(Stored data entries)
*** Begin section ***
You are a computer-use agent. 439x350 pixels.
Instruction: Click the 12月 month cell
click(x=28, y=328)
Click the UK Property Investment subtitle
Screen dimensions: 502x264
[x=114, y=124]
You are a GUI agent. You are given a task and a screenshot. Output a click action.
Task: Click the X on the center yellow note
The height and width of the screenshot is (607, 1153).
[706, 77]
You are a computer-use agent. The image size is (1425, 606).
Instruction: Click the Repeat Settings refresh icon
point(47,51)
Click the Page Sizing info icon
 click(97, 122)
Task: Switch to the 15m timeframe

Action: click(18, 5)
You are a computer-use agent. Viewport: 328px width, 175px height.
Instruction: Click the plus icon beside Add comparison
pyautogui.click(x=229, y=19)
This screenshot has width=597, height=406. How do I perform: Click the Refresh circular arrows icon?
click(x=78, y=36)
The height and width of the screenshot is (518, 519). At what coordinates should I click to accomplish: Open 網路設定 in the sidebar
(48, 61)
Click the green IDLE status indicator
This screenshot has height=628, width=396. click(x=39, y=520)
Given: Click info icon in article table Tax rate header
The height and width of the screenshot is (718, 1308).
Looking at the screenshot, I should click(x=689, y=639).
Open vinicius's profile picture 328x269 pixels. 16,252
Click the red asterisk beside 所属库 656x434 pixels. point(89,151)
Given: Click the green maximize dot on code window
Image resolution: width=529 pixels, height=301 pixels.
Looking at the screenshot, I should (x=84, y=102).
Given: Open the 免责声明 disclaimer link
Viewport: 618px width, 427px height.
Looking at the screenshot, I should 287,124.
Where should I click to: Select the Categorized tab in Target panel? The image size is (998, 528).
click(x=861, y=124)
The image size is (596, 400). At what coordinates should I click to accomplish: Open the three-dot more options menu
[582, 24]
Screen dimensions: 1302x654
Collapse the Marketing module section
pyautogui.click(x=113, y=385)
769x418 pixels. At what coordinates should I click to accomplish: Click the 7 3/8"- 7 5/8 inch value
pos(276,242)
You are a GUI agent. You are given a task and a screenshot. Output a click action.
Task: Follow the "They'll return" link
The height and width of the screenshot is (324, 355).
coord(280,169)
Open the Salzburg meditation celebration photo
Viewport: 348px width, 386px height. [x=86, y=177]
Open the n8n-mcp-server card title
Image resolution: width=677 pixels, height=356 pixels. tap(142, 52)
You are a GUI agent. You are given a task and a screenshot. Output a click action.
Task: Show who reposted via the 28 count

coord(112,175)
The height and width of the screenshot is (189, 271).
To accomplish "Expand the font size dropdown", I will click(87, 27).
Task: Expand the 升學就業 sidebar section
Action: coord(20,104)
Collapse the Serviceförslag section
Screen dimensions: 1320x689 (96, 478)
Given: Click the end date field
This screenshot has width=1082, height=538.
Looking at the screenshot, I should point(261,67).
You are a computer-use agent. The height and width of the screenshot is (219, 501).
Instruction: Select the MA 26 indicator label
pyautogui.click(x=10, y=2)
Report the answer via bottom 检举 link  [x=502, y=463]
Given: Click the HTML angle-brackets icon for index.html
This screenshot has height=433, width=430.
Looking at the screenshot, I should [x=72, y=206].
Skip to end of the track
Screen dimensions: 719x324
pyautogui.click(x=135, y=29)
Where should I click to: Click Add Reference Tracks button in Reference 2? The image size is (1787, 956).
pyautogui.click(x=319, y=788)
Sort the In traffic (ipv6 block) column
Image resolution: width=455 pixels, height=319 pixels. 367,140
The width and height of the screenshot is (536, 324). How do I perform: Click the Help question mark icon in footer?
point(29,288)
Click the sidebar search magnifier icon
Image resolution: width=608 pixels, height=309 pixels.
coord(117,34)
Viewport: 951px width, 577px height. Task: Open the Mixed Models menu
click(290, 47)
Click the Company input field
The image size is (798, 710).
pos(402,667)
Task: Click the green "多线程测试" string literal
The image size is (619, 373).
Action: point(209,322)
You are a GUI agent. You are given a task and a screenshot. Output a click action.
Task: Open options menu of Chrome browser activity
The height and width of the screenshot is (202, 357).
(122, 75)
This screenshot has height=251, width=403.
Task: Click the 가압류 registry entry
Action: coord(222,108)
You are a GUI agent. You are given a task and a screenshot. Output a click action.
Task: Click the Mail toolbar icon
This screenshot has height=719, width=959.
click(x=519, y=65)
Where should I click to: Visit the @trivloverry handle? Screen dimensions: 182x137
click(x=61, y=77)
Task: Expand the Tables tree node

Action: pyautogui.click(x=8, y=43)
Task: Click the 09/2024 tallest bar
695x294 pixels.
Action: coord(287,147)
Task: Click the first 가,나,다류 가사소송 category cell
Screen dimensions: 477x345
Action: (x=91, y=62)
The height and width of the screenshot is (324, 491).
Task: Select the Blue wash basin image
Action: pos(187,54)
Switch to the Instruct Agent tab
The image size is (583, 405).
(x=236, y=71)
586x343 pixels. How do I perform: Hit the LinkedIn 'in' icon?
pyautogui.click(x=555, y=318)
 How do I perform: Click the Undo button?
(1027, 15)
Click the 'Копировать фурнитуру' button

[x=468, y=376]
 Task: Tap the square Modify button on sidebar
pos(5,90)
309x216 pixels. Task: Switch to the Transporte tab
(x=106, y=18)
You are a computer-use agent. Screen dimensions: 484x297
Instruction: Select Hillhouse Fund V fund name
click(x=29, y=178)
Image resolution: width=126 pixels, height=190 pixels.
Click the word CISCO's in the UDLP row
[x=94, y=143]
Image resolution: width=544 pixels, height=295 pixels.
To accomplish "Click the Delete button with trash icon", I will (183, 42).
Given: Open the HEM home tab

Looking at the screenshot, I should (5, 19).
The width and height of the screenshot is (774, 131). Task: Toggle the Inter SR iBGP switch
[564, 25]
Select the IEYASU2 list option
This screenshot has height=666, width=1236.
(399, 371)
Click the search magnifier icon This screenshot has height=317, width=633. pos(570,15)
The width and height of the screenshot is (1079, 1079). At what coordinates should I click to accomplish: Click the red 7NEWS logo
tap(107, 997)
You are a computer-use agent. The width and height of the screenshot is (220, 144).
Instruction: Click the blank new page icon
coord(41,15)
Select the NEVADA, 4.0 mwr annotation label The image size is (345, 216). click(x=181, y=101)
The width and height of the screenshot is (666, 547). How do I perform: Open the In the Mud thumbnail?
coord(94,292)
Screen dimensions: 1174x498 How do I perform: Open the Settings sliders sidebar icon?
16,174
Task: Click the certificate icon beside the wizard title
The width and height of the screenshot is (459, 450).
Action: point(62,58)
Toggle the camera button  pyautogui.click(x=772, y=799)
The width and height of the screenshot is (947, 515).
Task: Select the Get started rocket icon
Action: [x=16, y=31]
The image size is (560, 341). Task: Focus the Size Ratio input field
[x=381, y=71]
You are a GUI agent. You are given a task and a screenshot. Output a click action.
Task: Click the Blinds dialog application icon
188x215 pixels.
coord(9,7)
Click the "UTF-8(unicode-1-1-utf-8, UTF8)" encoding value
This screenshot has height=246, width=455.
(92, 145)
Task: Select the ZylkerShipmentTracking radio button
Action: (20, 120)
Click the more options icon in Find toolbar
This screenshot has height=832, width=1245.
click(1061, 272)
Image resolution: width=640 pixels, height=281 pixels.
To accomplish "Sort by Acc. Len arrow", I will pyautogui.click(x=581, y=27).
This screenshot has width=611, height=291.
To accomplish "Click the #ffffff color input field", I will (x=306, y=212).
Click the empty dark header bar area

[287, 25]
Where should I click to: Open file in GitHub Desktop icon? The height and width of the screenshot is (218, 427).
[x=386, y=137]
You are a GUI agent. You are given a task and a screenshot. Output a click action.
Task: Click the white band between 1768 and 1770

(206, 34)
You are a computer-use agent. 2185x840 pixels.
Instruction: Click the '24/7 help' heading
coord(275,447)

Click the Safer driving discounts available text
*** End section ***
* EXERCISE AIM: Lines that hold "search" are the ones to copy, so pick each out from the data.

* OUTPUT FOR THIS EXERCISE:
Click the sidebar search magnifier icon
Click the search magnifier icon This screenshot has height=317, width=633. pos(570,15)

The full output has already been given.